* Questions to answer *
• 1. Reproduce word for word the stretch of the excerpt on EPA regional offices from "FEDERAL EPA officials, naturally, have" through "of environmental laws.".
• 2. In the excerpt on EPA regional offices, what was the cost of the cleanup the federal EPA ordered for the dumpsite in Seymour?

Jurisdictional jealousy, while annoying, is harmless--unless the regional offices are not doing their jobs. Internal memos state that regional offices have repeatedly ignored reports of leaking industrial dumpsites, and have allowed toxic chemicals to pollute water and food supplies for thousands of people without taking any action.

One dumpsite in Seymour, Ind., is known to have leaked cyanide for years, poisoning wildlife and water, while the regional office sat by idly; when the federal EPA ordered a $4 million cleanup, regional officials "cursed us up, down and sideways," Kaufman says, adding, "And when we asked them what they were going to do about those sites in their regions that were supposedly worse than Seymour, they said, 'Nothing, and stay out of it."'

FEDERAL EPA officials, naturally, have demanded an explanation for this insubordination. One regional official expressed an "extreme reluctance" to expose his employees to the dangerous chemicals in the dumpsites. Another employee complained of "a large backlog of work" and lack of manpower and lab facilities. And a third official--this one a regional director--stressed that "it is important to pursue (only) cases that the agency can win" in court and ignore the less blatant violations of environmental laws.

Internal memos indicate that a more likely reason for EPA inaction may be incompetence. One federal official who toured a regional office reported, "It seemed as if no one really knew what they should be doing and how to accomplish it." The regional staff seemed unable to gather basic information on dumpsites, sample hazardous materials, or even follow elementary safety precautions; several staff members were injured and hospitalized because of poor sampling methods. To make matters worse, "material documenting hazardous conditions at waste facilities have been sitting in files for years," says branch chief Kaufman. "It would look very bad for these officials if they came to light now," he adds.

Regional officials are not the only ones covering up the problem. According to Rep. Albert Gore (D-Tenn.), EPA Assistant Administrator Thomas Jorling "more or less ordered the regional people to 'look the other way"' when they received complaints about chemical pollution. Hamstrung by a subsistence budget and reluctant to step on the sensitive toes of its regional offices, top administrators have quietly suspended all action on chemical dumps despite evidence that 90 per cent of the nation's 50,000 hazardous waste desposal sites are leaking. "Because of pressure from the White House to fight inflation," EPA branch chief William Sanjour reports, "we were directed to avoid regulating hazardous waste from the oil and gas industry, electric power companies, and other large industries. We were told to do things which we knew were not right. We were required to write public documents which we knew were misleading."

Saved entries
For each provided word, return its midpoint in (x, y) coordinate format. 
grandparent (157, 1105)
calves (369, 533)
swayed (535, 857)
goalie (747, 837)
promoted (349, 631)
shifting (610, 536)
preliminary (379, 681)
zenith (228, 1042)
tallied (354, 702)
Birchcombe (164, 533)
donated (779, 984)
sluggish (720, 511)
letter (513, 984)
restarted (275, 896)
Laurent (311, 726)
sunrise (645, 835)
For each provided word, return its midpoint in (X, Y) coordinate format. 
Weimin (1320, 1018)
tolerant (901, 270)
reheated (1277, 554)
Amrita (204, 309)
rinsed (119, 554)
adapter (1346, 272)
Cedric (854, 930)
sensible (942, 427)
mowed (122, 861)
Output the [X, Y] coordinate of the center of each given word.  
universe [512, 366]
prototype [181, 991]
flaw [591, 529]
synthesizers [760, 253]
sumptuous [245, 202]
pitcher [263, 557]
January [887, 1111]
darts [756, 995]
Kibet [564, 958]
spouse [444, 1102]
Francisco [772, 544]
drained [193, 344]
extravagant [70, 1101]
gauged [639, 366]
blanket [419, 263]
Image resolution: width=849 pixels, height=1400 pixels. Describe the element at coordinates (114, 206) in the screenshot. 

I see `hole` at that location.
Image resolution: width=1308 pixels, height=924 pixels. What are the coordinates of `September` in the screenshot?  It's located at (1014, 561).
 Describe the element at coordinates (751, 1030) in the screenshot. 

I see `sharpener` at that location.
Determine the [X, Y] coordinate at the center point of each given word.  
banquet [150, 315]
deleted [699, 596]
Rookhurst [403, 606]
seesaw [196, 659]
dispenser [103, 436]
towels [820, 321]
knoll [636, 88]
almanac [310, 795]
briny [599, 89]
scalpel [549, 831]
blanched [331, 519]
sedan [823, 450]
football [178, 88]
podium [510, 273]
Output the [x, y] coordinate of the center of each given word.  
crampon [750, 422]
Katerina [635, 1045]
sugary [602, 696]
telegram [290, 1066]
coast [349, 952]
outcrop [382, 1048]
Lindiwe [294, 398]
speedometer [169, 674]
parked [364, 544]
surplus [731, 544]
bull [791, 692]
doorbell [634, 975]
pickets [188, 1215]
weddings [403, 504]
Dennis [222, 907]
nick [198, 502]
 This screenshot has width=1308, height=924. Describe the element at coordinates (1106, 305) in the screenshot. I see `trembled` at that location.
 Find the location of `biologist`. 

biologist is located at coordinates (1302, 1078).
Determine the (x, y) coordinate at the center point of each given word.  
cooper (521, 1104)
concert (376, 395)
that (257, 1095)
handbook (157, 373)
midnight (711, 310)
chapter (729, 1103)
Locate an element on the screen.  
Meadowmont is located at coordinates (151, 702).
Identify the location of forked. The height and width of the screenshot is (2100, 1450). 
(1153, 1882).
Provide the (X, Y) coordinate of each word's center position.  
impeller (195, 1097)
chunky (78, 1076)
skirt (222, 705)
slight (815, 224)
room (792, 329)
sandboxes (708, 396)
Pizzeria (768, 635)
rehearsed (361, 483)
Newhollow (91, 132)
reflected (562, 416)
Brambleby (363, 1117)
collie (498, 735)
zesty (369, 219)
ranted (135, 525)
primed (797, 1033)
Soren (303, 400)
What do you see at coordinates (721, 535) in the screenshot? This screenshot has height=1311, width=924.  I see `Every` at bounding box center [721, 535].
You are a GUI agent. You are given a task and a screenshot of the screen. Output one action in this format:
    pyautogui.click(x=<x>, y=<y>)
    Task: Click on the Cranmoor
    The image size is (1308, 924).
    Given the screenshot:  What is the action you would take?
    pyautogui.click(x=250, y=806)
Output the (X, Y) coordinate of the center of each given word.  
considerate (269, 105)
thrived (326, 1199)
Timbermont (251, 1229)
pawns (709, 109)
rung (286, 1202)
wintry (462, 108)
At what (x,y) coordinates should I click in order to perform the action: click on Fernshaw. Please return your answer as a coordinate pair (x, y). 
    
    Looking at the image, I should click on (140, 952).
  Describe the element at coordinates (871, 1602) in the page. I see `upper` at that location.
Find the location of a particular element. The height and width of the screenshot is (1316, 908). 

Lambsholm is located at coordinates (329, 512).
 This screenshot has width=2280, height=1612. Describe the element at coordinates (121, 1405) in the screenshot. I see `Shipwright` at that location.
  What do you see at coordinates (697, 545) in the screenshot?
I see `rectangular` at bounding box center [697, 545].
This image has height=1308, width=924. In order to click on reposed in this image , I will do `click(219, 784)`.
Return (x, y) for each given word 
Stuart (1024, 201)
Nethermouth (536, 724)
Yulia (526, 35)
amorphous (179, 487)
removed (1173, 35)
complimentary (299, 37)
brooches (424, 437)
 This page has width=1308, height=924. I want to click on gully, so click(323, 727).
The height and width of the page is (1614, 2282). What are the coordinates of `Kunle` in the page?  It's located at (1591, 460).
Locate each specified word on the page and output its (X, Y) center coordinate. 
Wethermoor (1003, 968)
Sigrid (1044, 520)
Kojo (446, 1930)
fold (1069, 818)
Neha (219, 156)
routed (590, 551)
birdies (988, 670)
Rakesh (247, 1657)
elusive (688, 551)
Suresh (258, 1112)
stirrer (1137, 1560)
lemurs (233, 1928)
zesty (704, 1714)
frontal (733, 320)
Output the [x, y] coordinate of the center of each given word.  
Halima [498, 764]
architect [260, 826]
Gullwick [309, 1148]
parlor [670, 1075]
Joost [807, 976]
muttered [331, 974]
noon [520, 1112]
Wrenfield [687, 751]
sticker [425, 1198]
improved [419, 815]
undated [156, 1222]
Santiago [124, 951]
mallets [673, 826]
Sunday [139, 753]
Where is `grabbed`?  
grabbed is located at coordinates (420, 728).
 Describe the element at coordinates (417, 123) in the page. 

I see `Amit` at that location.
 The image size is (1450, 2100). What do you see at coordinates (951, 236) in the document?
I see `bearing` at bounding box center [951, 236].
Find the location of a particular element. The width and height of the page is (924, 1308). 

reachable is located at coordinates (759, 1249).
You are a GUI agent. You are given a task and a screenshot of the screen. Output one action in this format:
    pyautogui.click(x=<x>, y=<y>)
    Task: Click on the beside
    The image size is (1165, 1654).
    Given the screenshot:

* Exercise answers *
• 1.
FEDERAL EPA officials, naturally, have demanded an explanation for this insubordination. One regional official expressed an "extreme reluctance" to expose his employees to the dangerous chemicals in the dumpsites. Another employee complained of "a large backlog of work" and lack of manpower and lab facilities. And a third official--this one a regional director--stressed that "it is important to pursue (only) cases that the agency can win" in court and ignore the less blatant violations of environmental laws.

• 2. The federal EPA ordered a $4 million cleanup.